A new study’s findings on the Jewish demographic(s) in New York City is challenging some long-held assumptions/notions regarding… Jews in New York.
“The study… challenges the entrenched image of Jews as liberal, affluent and well educated. Over the last decade wealthy, Ivy League graduates like those on the Upper West Side have increasingly lost population share relative to Orthodox groups, like the Hasidic population in Brooklyn, where college degrees are rare and poverty rates have reached 43 percent.” (NYTimes)
Some fun frum and not-so-frum facts:
- After a decline, it seems Jews are on the upswing, and (not shockingly) the numbers hike is attributed to the Orthodox/Ultra-Orthodox populations.
- New York area’s Jewish population is (still) the largest outside of Israel. One-third of the entire American Jewish population is located in that area.
- The numbers: 40% of NYC Jews identify as Orthodox, up from 33% a decade ago. 74% of NYC Jewish children are Orthodox.
- The less observant are becoming even more less observant. The Conservative and Reform counts are in decline.
- Unsurprisingly, the Orthodox communities tend to lean to the right on political issues like abortion, same-sex marriage, and how Israel handles Palestinians.
- 316,000 Jews on Long Island and 136,000 in Westchester. Combining the eight counties makes for 1.54 million Jews, up 10% from 10 years ago.
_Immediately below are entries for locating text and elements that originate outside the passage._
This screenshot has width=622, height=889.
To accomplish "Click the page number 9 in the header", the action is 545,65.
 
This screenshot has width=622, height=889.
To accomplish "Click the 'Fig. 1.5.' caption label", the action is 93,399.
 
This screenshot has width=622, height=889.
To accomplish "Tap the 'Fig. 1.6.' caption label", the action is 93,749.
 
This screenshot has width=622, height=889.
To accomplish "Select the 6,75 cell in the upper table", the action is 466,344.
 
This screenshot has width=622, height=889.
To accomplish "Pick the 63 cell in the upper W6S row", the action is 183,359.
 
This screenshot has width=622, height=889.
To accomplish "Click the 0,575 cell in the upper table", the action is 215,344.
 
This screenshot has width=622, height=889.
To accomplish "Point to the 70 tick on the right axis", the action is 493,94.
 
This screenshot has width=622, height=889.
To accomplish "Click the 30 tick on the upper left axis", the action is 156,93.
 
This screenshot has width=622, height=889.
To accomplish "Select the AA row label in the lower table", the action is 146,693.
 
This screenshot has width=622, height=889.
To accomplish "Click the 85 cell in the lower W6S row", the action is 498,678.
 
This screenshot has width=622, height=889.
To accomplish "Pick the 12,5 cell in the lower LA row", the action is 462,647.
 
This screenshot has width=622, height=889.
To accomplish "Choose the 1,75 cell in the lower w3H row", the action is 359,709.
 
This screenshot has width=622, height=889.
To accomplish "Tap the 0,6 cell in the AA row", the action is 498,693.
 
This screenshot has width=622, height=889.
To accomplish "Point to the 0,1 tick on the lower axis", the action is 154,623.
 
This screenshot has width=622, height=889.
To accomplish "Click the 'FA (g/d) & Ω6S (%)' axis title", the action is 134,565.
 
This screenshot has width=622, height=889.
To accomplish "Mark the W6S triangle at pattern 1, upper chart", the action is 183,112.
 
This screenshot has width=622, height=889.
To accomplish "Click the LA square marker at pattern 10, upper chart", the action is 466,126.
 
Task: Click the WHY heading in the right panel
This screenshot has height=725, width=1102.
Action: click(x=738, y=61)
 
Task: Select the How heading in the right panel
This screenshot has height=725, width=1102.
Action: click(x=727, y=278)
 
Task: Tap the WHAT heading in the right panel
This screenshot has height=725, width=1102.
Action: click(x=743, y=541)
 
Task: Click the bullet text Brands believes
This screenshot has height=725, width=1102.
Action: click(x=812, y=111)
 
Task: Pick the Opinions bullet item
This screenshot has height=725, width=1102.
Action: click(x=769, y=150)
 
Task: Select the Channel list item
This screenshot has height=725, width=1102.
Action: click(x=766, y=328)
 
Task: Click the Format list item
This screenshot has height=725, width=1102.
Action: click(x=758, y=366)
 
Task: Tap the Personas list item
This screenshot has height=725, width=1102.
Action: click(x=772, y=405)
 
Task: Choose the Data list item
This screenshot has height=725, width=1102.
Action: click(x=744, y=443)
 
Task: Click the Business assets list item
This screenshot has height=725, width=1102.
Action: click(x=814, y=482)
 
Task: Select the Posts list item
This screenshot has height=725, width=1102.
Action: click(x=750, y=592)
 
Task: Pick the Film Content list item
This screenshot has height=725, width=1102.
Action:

- Less affiliated Jewish children are less likely to be attending any sort of Jewish structure, while at the same time, overall, more local Jewish kids are going to Hebrew day schools or yeshivas. About 50% of Jews ages 18 to 34 in the area had gone to those types of schools, whereas it was only 16% of their parents/ages 55 to 69.
- Intermarriage is hanging tight at 22%, but has increased specifically in the less affiliated.
- 12% of Jewish households include a non-white person, often from adoption or intermarriage.
Nothing about this is shocking. It makes me a bit worried though. I didn’t ‘flee’ New York per say, but I’ve had trouble understanding how modern Orthodoxy can sustain itself in this type of environment. As people get pulled to the left and right, to the unaffiliated to the fundamentally affiliated, what’s left for those of us who want to practice traditional Jewish lives?